課題の指示:
**1)** 偏光板剥離装置の説明文によると、遠赤外線を放射してLCDガラスと偏光板の間の接着剤を軟化させるのは何か。
**2)** 偏光板剥離装置の説明文を、最後の文の後から書き継ぐこと。

本文:

——————

説明

LCD用偏光板自動剥離巻取装置及び方法

【課題】大きさにより剥離張力が異なる偏光板に対し均一な剥離力で偏光板剥離を行う。
【解決手段】LCDガラスに接着された偏光板を剥がし巻き取るLCD用偏光板自動剥離巻取装置に、自動偏光板剥がし装置108の上に位置するLCDガラス103に接着された偏光板101を剥がし巻き取るローラーの自動駆動を行う自動駆動巻取りローラー106と、遠赤外線を放射しLCDガラスと偏光板の間の接着剤の接着固さを軟化させるハロゲンランプ107と、偏光板が剥がされたLCDガラスの剥離反作用を押さえ自動駆動巻取りローラーに同期し自走するガラス押えローラー130と、ガラス押えローラーの上部に同径のローラーを2段重ねして接触しガラス押えローラーに対し反対方向の摩擦回転を行うたわみ防止用補強ローラー131と、ガラス押えローラー、たわみ防止用補強ローラーを軸受けで取り付ける共通取り付け板132と、共通取り付け板の上部を押すエアシリンダ133とを備える。

【発明の詳細な説明】
【技術分野】
【0001】
本発明はLCD(液晶表示部)ガラスより偏光板を剥がす偏光板剥離装置に関する。特に、本発明は、剥離時偏光板の途中で破断、LCDガラスに部分的な押し圧を加えるためムラ表示不良を防止し、大きさにより剥がし張力が異なる偏光板に対して均一な剥離力の偏光板剥がしが可能であるLCD用偏光板自動剥離巻取装置及び方法に関する。
【背景技術】
【0002】
近年、デジタル家電の新規市場にLCDテレビジョン(TV)が登場し、今後の大きな需要が見込まれている。
LCDパネルのサイズ拡大競争によりその覇権が争われているが、その一方高価なLCDパネルの修理が遅れているため、先行した大型LCDパネルの偏光板修理装置を開発し、効率よくキズがついた画面の交換修理がもとめられていた。
【0003】
図9は、本発明の前提となる、手回しハンドルによる偏光板剥がし装置を横から見た模式図である。なお、全図を通して同一の構成要素には同一の番号、符号を付す。
本図に示すように、LCD(液晶表示部)パネル103Aは、偏光板101、接着剤102、LCDガラス103からなり、LCDガラス103の表面に接着剤102により偏光板101が貼り付けられる。
【0004】
一度市場に出て、LCDユーザーが不注意にLCDパネル103Aの表面の偏光板101にキズを付けてしまい、画面再生を目的に偏光板交換修理依頼を受ける場合、LCDガラス103に張られた偏光板101の接着剤102は経時硬化した状態になっている。
専用偏光板剥がし装置104の上にキズの付いたLCDパネル103Aを置き、手動でハンドル105によりLCDガラス103から偏光板101が剥がされる。
【0005】
このような経時硬化した接着剤102の偏光板101を剥がす際に、偏光板101に無理な力を加え引き剥がすと、偏光板101の途中で破断を生じ、この影響でLCDガラス103に部分的な押し圧を加えるためムラ表示不良の発生につながるという問題がある。

——————

データセットの行:
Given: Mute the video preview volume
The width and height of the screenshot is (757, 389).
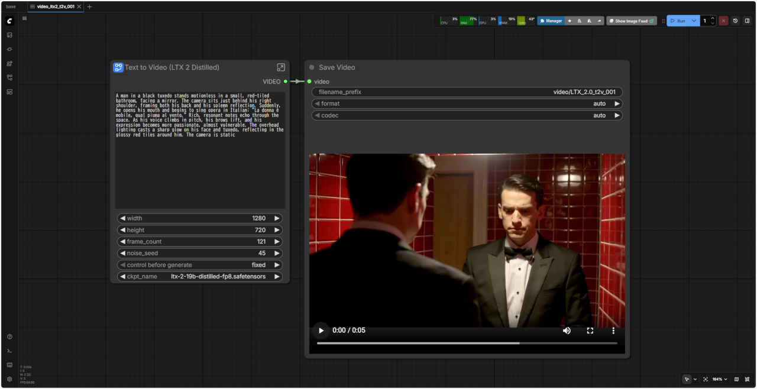Looking at the screenshot, I should click(567, 330).
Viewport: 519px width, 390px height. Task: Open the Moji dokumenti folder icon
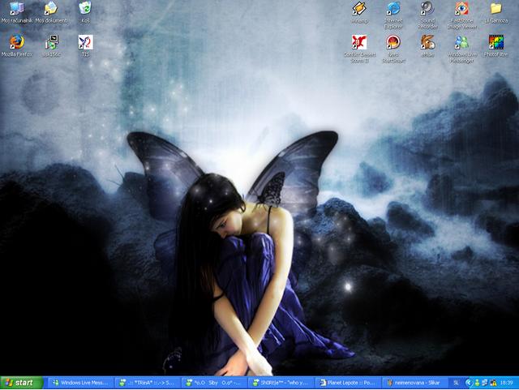(x=50, y=8)
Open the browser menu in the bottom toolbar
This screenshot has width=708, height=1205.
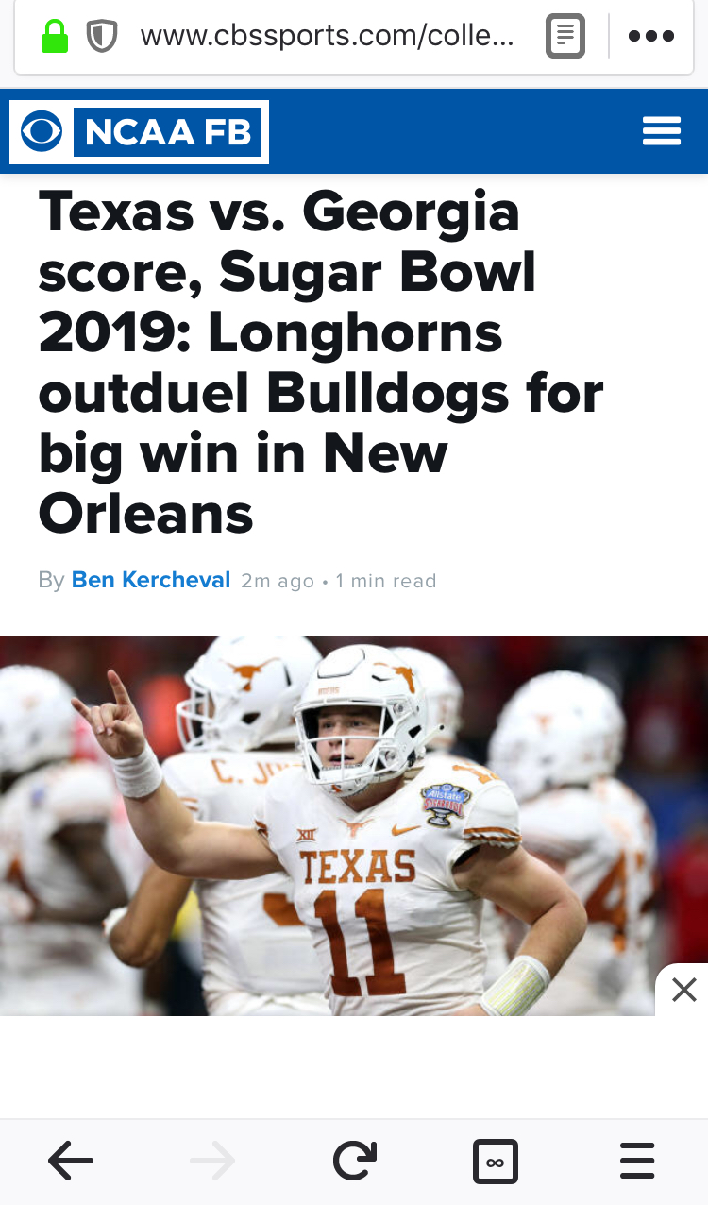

——————

課題の解答:
**1)** ハロゲンランプ107

**2)**
このため、偏光板101を剥がす際には偏光板101への接着剤102の硬化度に応じてハンドル105の回転力を微妙に手加減し、偏光板101を剥がす途中で偏光板101の破断がないように、作業上細心の注意が必要であるという問題があった。
【0006】
さらに、偏光板の大きさにより剥がし張力が異なるため、均一な剥離力の偏光板剥がしが必要であるという課題がある。
従来、液晶ディスプレイパネルから偏光板を効率良く剥離するシステム、及びその偏光板が剥離された液晶ディスプレイパネルから表示素子構成物質を連続的に分離してガラス基板の再利用を行う再利用方法を提供するため、粘着剤で貼られた偏光板をガラス基板より剥離する液晶ディスプレイパネルの偏光板剥離システムにおいて、粘着剤の粘着力を低下させる熱負荷部と、粘着力低下後の偏光板の一端側に接着剤にてテープ42を接着する剥離部とを有し、この剥離部で、接着したテープを巻き取ることで、偏光板を剥離するものがある(例えば、特許文献1参照)。
【0007】
しかしながら、上記特許文献1では、粘着力低下後の偏光板の一端側に接着剤にて接着したテープを巻き取ることで、偏光板を剥離するが、大きさにより剥がし張力が異なる偏光板に対して均一な剥離力の偏光板剥がしを行うものではない。
また、従来、偏光板の剥がし作業時に液晶パネルに不必要な力がかかるのを防止して液晶パネルのギャップ不良を回避するため、偏光板の端縁を支持して回転することにより前記偏光板を巻き取る巻取りローラと、前記巻取りローラの両側に平行に配置されて当該巻取りローラの軸径より大なる径を有する一対の押えローラとを有し、液晶パネルに前記押えローラを当接しつつ当該液晶パネルに貼り付けた偏光板を前記巻取りローラで巻き取る構成としたものもある(例えば、特許文献2参照)。
【0008】
しかしながら、上記特許文献2では、偏光板の剥がし作業時に液晶パネルに不必要な力がかかるのを防止するが、大きさにより剥がし張力が異なる偏光板に対して均一な剥離力の偏光板剥がしを行うものではない。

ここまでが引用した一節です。